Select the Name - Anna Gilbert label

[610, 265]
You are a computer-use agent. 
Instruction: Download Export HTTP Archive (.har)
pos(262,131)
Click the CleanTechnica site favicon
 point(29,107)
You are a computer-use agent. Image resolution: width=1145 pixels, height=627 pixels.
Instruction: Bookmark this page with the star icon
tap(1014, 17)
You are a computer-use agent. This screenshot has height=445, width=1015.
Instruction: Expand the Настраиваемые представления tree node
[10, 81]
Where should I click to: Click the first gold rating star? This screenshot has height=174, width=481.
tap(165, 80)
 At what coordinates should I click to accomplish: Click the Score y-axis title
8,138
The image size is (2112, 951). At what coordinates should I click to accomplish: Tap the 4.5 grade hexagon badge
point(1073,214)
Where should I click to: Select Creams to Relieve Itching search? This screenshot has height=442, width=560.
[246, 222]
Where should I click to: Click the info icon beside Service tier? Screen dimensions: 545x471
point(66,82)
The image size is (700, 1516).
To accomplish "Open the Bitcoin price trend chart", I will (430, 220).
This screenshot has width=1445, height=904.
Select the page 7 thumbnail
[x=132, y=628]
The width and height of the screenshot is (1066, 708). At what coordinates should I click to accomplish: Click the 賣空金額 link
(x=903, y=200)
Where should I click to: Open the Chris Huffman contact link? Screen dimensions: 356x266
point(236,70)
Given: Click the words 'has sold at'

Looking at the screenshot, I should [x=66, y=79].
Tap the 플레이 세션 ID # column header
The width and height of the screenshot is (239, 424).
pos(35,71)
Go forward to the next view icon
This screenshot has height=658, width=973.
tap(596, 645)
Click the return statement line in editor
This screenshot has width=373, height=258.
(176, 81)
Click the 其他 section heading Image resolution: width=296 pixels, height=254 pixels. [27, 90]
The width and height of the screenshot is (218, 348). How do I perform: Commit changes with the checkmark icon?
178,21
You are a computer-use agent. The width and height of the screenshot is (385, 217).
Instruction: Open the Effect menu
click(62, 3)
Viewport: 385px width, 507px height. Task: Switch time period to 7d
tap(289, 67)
**********
Exercise directions:
Using the listing above, return word for word each line from the one that has "Where should I click to: Click the first" through the one that has "The image size is (700, 1516).", and no line outside that range.

Exercise output:
Where should I click to: Click the first gold rating star? This screenshot has height=174, width=481.
tap(165, 80)
 At what coordinates should I click to accomplish: Click the Score y-axis title
8,138
The image size is (2112, 951). At what coordinates should I click to accomplish: Tap the 4.5 grade hexagon badge
point(1073,214)
Where should I click to: Select Creams to Relieve Itching search? This screenshot has height=442, width=560.
[246, 222]
Where should I click to: Click the info icon beside Service tier? Screen dimensions: 545x471
point(66,82)
The image size is (700, 1516).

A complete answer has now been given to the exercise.